■ Problems to work on ■
- 1) Reproduce the stretch of the bird dog puppy thread from "Hey I've got" through "a springer spaniel.", keeping every word and mark unchanged.
- 2) Answer these from the bird dog puppy thread:
(a) Where did roseman's hunting buddy move?
(b) Which forum member posted the two DD litters?
(c) What website does JuddCT recommend searching?

■ Excerpted text ■
-*-
# Any good pups due this spring?



## roseman (Sep 19, 2011)

Hey I've got the itch for a puppy this year. My hunting buddy got married and moved to Canada so instead of trying find a new hunting buddy, I figure I'll can buy one that will free to go whenever I am.... Do any of you know of any litters comming up that would be worth looking at? I really want to find a good pudelpointer, pointer (DD or shorthair) or a springer spaniel.


----------



## xxxxxxBirdDogger (Mar 7, 2008)

Take a good long look at the two DD litters posted by forum member huntall. I've hunted behind both of the females that were bred and they are both nice dogs. Also, he'll treat you right as a breeder, willing to help you train or whatever...


----------



## griddle (Apr 22, 2009)

Not sure if you have found anything, but I am planning a litter of field bred English Springer Spaniels as soon as the **** comes in season. The breeding will be one of the best litters available anywhere. I would also be happy to take you out and let you experience the **** and sire while training, they are fantastic dogs. Let me know I would also be happy to provide pedigrees and pictures if you would like to take a look. Let me know.


----------



## roseman (Sep 19, 2011)

Thanks for the replies. Giddle PM sent. Birddogger, I saw those, i'm going to look into it some more.


----------



## roseman (Sep 19, 2011)

What is the difference between a DD and Wirehair pointer? Is it just the bloodlines and price?


----------



## JuddCT (Sep 7, 2007)

roseman said:


> What is the difference between a DD and Wirehair pointer? Is it just the bloodlines and price?


Be careful which side you ask. :lol:

You might open up a whole can of worms. I reccomend going to utahbirddogs.com and do a search. You will get a lot of opinions.


----------



## roseman (Sep 19, 2011)

Ha Ha let's open that can up. I don't know much about pointers ingeneral. I've only had springers around growing up. I really don't know what breed to go with. I know springers really well and know they would be a good fit at my house. But, it would also be fun to go with something different for a change too. I have a fenced back yard where a dog can roam a bit. Being a student, I would have a lot of time during the summer to work with it, but during school I need a well behaved dog that won't drive my wife nuts while I'm in class all day. I like how shorthairs hunt but I think a GSP would drive my wife nuts and from my little experience they don't care much for kids. Am I wrong? Are DDs/Wirehairs/pudelpointers better family dogs than GSPs? Like I said, I know what to expect with a springer, but might be interested in something new.


----------
-*-
■ Available data ■
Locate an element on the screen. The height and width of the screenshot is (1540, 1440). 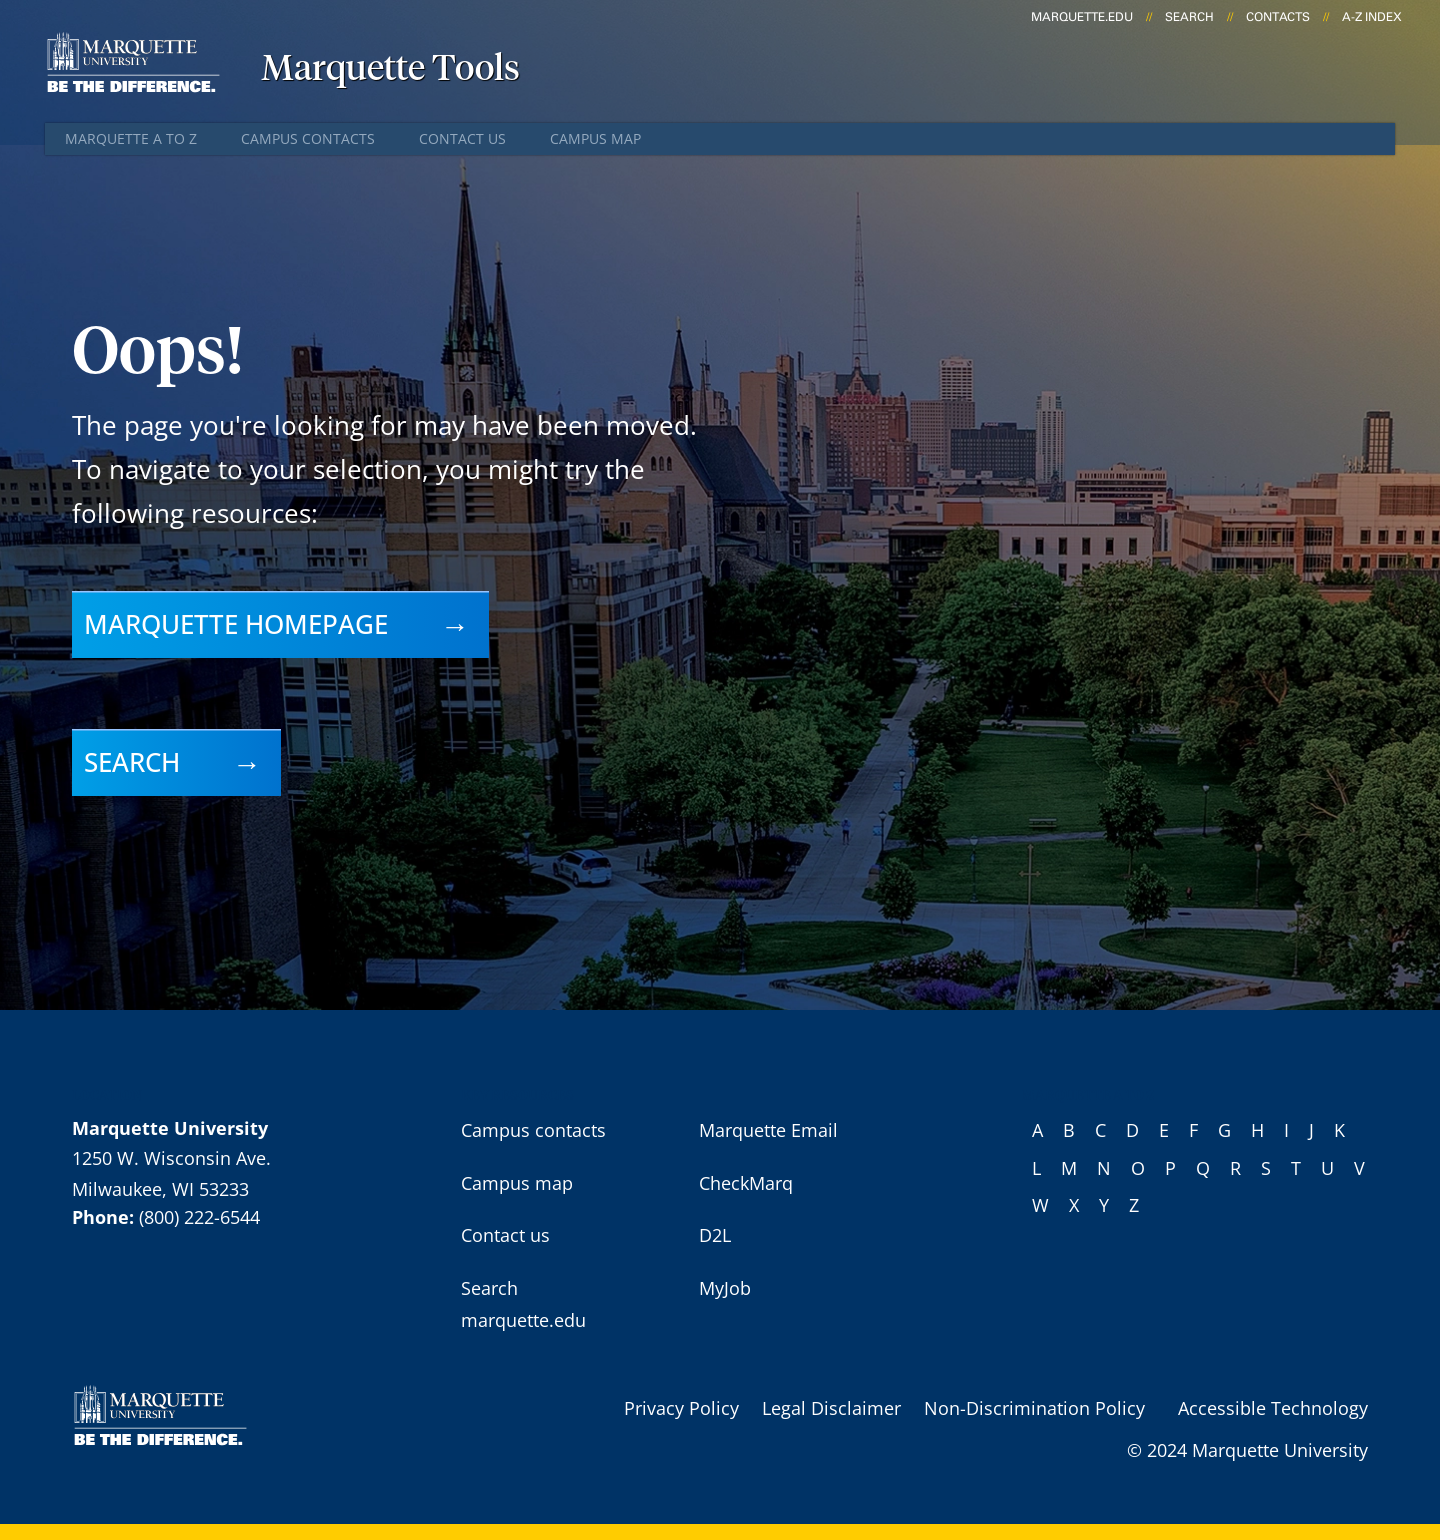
-*-
■ Solved problems ■
- 1)
Hey I've got the itch for a puppy this year. My hunting buddy got married and moved to Canada so instead of trying find a new hunting buddy, I figure I'll can buy one that will free to go whenever I am.... Do any of you know of any litters comming up that would be worth looking at? I really want to find a good pudelpointer, pointer (DD or shorthair) or a springer spaniel.

- 2)
(a) Canada
(b) huntall
(c) utahbirddogs.com